Destined as the successor to the aging Hubble Space Telescope, the long-delayed James Webb was named NASA Administrator during the 1960s. NASA partnered with European and Canadian space agencies to build and launch the new 7-ton telescope, with thousands of people from 29 countries working on it since the 1990s.

With the launch falling on Christmas during a global surge in COVID-19 cases, there were fewer spectators at the French Guiana launch site than would normally have been expected. Nelson retired, along with a congressional delegation and many contractors working on the telescope.

All over the world, astronomers had been looking forward to Webb finally wanting it after years of setbacks. Last-minute technical issues pushed the launch for almost a week, then strong winds pushed it into Christmas morning. Inside the launch control, there were some Santa hats. Applause and applause erupted in the center after Webb’s impeccable release, with jubilant scientists embracing each other and repeated exclamations of “Go Webb!”

“We are launching for humanity this morning,” said Arianespace CEO Stephane Israel. “After Webb, we’ll never see the sky the same way.”

The telescope sample: a gold-plated mirror over 21 feet in diameter.

The observatory’s protection is a five-layer sunscreen, vital for maintaining the light-gathering mirror and heat-detecting infrared detectors at sub-zero temperatures. At 70 feet by 46 feet, it is the size of a tennis court.

If all goes well, the parasol will open three days after takeoff, taking at least five days to unfold and lock in place. The mirror segments should then open like the leaves of a fallen leaf table, about 12 days after the flight.

In all, hundreds of release mechanisms must work perfectly for the telescope to be successful. “Like nothing we’ve done before,” said NASA program director Greg Robinson.

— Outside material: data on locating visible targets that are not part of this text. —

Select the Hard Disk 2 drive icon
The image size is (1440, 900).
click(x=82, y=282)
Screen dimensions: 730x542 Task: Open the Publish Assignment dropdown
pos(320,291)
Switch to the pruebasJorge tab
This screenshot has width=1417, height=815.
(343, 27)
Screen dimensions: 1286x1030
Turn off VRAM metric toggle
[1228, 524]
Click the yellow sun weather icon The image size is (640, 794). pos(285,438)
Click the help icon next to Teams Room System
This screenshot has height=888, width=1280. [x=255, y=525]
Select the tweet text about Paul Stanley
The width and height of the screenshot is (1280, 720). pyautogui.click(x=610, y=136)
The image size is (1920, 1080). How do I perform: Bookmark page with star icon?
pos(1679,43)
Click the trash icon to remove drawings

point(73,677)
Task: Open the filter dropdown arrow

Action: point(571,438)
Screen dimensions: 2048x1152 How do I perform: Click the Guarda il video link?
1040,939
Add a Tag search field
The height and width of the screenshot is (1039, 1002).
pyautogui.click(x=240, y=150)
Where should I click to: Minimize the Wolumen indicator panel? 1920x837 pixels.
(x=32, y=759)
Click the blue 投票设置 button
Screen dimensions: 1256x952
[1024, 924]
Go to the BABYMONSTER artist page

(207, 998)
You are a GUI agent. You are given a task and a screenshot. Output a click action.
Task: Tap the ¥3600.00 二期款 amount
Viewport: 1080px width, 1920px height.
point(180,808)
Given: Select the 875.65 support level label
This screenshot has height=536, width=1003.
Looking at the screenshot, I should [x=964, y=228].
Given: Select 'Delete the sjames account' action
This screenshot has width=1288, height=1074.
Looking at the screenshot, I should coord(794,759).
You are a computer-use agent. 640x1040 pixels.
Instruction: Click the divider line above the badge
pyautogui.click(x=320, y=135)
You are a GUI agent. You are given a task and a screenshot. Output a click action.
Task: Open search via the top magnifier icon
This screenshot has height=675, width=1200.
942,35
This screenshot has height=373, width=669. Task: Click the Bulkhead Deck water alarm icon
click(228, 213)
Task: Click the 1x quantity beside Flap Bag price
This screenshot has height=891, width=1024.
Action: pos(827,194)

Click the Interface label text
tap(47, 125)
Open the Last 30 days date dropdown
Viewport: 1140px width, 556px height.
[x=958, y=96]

Retired astronaut and astronomer Steven Hawley said he is more stressed by Webb than by Hubble, which launched it into orbit from the space shuttle Discovery in 1990. This is because Webb will be too far away to rescue him. when Hubble turned out. having blurred vision of a faulty mirror.

Astronauts’ repairs in space transformed Hubble into a beloved wonder that has revolutionized the understanding of the universe of humanity, putting its eyes back to 13.4 billion years. It is now up to Webb to get even closer to the Big Bang of 13.8 billion years ago, his sharpest and most powerful infrared vision than Hubble’s is at the shortest visible and ultraviolet wavelengths.

NASA is firing for 10 years of operational life from Webb. Engineers deliberately made the fuel tank accessible for a surcharge by visiting the spacecraft, as long as this technology was available.

When he launched Hubble, “I never would have thought he would still be strong nearly 32 years later,” Hawley, now a professor emeritus at the University of Kansas, said in an email. “I hope in 32 years we can say that JWST did the same.”